There is a conspicuous phenomenon in all things consumptive being ignored in the world of media—the plateau. The race to place TV everywhere is so breathless that the industry seems to be forgetting there are only so many eyeballs and hours in a day.
Granted, there were incremental increases in the early multiscreen metrics, which only makes sense, because more screens were measured. When out-of-home viewing consisted of TV everywhere else—airports, bars, airline seats, buses, gas pumps, etc.—it was roughly estimated. Advertisers said, “what-ever.” Now, there’s a chance for the TV biz to win back a little leverage as measurement methods catch up with the market. Increased usage initially will be detected, spawning market analyses predicting $120 bazillion in multiscreen delivery by 2016 based in part on a supervirus causing people to sprout spare heads.

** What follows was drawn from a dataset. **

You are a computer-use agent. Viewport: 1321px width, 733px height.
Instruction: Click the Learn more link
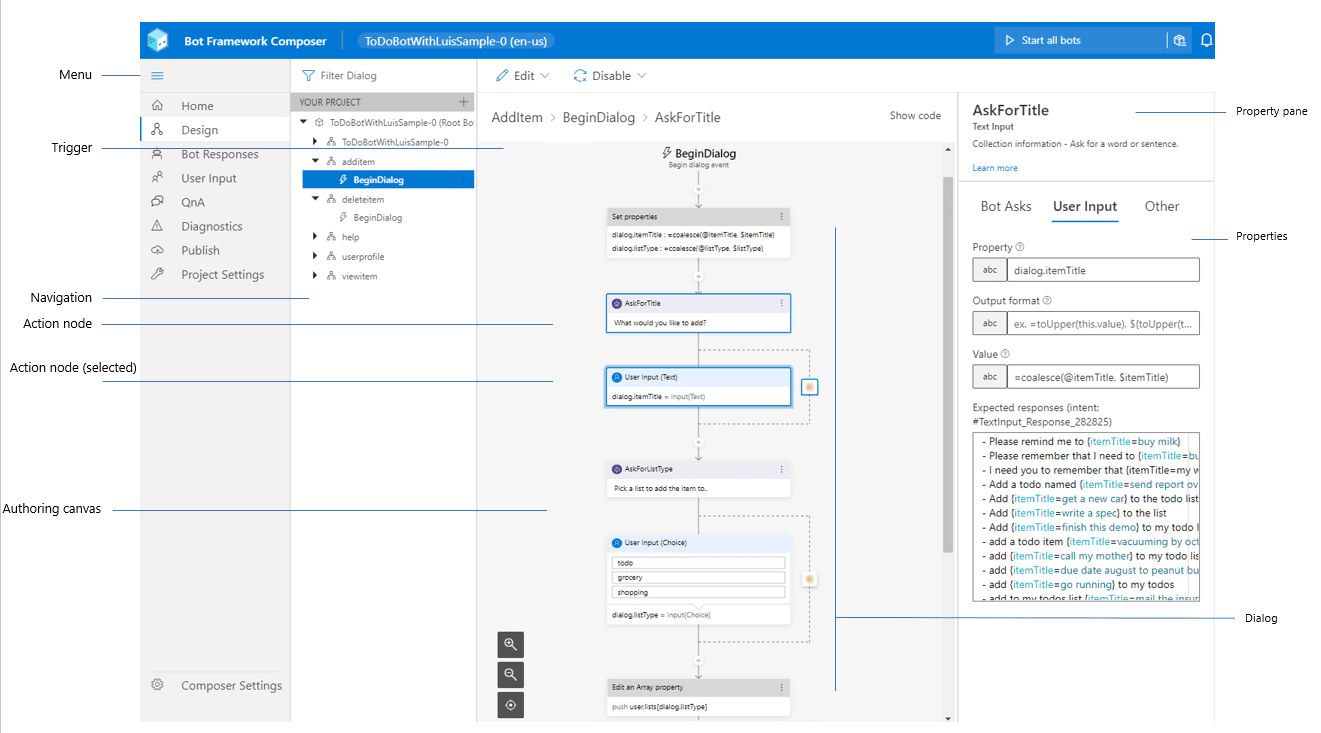pos(995,168)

Every ecosystem we consider—be it media, the economy or spectrum—relies on human behavior, which is finite, and functions like a sine wave. E.g., Hash jeans, Palm Pilots, “Who Wants to Be a Millionaire,” hats, shag carpet, Virginia Slims, interlaced video. The variation becomes constant long-term, but we don’t do long-term these days. We do now, not in the Zen sense, but in the immediate-gratification sense. And it gratifies us to think that growth curves that serve us will last and last and last and last.
Whatever increased usage is indicated in the early multiscreen metrics should be taken with a grain of salt. Much more may be spent on attorneys negotiating rights and fights among networks and Aereo, Dish, et al, than is to be made from mobile TV, which so far has been met with general indifference.
Even if it becomes a big deal for a while, history shows us that something else will get our attention.
That’s how we roll.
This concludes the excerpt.